WHAT TO WORK ON: Within the entries below, find every line that has the string "computer", then copy it.

Dataset items:
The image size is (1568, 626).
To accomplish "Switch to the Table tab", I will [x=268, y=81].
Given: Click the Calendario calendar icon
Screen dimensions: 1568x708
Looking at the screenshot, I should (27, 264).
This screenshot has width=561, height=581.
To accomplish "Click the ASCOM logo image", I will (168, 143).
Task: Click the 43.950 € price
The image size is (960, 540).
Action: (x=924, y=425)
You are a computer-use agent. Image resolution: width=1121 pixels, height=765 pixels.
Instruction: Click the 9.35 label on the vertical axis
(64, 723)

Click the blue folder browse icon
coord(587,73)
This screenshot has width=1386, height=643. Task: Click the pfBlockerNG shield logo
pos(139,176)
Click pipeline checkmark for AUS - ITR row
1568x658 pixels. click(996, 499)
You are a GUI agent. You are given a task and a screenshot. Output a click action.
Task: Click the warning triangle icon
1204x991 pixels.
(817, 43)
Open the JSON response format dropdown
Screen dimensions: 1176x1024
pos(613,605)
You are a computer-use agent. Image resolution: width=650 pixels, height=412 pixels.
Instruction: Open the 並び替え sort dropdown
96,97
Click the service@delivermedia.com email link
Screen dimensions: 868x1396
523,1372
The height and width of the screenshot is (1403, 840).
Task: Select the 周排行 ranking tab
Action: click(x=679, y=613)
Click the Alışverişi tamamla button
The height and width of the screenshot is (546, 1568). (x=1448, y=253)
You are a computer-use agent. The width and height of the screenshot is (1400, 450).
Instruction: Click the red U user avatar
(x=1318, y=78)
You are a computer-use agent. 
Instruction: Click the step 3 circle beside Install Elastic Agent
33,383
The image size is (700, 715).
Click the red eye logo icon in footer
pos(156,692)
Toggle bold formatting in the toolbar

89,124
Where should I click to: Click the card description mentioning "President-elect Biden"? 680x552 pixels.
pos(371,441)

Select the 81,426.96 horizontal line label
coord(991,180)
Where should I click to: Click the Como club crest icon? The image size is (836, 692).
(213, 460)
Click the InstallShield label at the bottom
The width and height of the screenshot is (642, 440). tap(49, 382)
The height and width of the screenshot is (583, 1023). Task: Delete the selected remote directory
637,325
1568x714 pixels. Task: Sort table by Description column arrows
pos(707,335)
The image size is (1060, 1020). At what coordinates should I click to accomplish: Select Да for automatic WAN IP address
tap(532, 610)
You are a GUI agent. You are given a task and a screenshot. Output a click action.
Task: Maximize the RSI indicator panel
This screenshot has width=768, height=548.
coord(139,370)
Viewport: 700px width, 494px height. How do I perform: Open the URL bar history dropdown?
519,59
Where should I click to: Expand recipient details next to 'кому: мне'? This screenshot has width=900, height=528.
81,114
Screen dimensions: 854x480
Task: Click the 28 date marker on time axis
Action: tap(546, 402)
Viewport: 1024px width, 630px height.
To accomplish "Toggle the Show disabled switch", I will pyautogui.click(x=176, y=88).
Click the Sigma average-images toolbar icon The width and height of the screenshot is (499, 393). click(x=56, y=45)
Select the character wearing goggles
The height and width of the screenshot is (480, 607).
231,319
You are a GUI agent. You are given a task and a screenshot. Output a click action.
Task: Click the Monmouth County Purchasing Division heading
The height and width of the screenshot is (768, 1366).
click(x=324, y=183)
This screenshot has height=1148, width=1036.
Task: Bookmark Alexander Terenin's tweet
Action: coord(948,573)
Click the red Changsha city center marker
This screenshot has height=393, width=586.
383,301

OUTPUT FOR THIS TASK:
You are a computer-use agent. Image resolution: width=1121 pixels, height=765 pixels.
You are a computer-use agent. Image resolution: width=650 pixels, height=412 pixels.
You are a computer-use agent. The width and height of the screenshot is (1400, 450).
You are a computer-use agent. 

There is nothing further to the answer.